Sämtliche Vorurteile früherer Jahre gegenüber verschiedener Tapingmethoden konnte ich guten Gewissens revidieren. So verhalf mir diese stützende Klebetechnik zu annähernd schmerzfreien Laufeinheiten in der Woche 16. Endlich zeigte sich auch der Frühling von seiner besten Seite, so dass ich von nun an auch endlich in die Radsaison starten konnte. Es begann wieder Spaß zu machen, wäre da nicht..
Ein jähes Ende aller Träume
Es ist gegen 12:00 Uhr als ich mit einer frischen Tasse Kaffee meine Mittagspause nutze, um mich auf aktuellen Stand zu bringen. Als erstes rufe ich meine persönlichen E- Mails ab. Doch was war das gerade …. eine Mail von Plan B …. schweren Herzens müssen wir den ZUT 2021 absagen … Wir sehen uns 2022. Gleich mehrmals muss ich diese Mail lesen um es endlich zu verstehen. In diesem Moment bricht eine kleine Welt für mich zusammen. Natürlich war diese Entwicklung vorhersehbar, aber so richtig wahrhaben wollte dies vermutlich niemand. Mir ist schon klar, dies ist Jammern auf sehr hohem Niveau, aber trotzdem hätte ich mir, wie so viele, diesen Sommer anders vorgestellt.
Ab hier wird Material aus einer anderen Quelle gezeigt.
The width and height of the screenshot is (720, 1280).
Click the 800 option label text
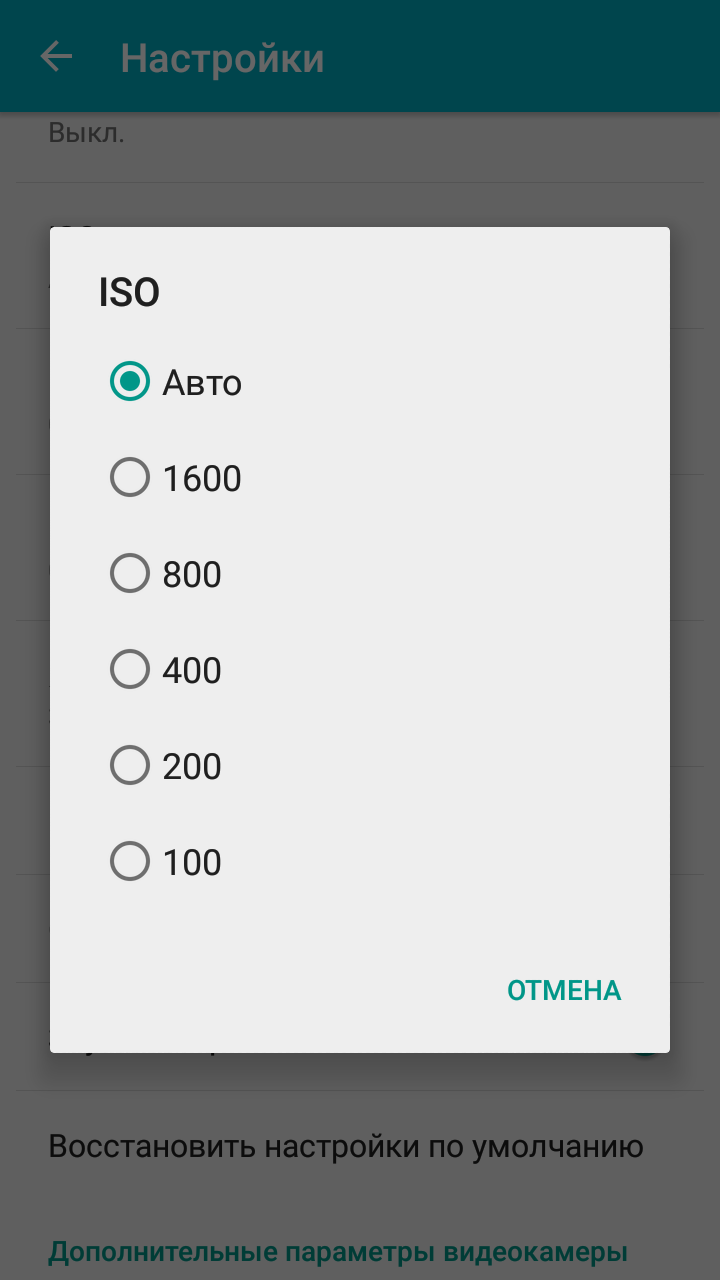tap(192, 575)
Ob ich sauer bin … auf was? Auf dieses kleine fiese Virus das seit über einem Jahr unser komplettes Leben auf den Kopf stellt? Nein, dieses kleine Ding ist einfach eine Laune der Natur und stellt uns auf eine harte Probe. Aber auch diese Prüfung wird irgendwie vorbeigehen und wenn ich es schaffe, meine kleinen Wehwehchen in den Griff zu kriegen, dann werde ich 2022 an der Startlinie in Grainau stehen.
Aber wie geht es nun weiter? Diese Frage hat mir Markus auch gestellt. Ich denke, dass ich nun ein paar Tage brauche, um mir selbst darüber klar zu werden, was ich überhaupt will. Trotz der neuerlichen Rückschläge haben mir doch die letzten Wochen und Monate gezeigt, dass das Trailfeuer immer noch in mir brennt und es mir immer noch wahnsinnig viel Spaß bereitet, im Training alles zu geben. Nun steht erst einmal die vollständige Ausheilung der Entzündung im Vordergrund, um im Anschluss das vorhandene Eventangebot genauer zu durchleuchten. Mein großes Ziel 2021 konnte ich nicht erfüllen, aber gehört scheitern nicht irgendwie zum Lernprozess? Ich werde aber alles daran setzen, gestärkt aus dieser Zeit hervorzugehen und im nächsten Jahr meinen Traum zu erfüllen!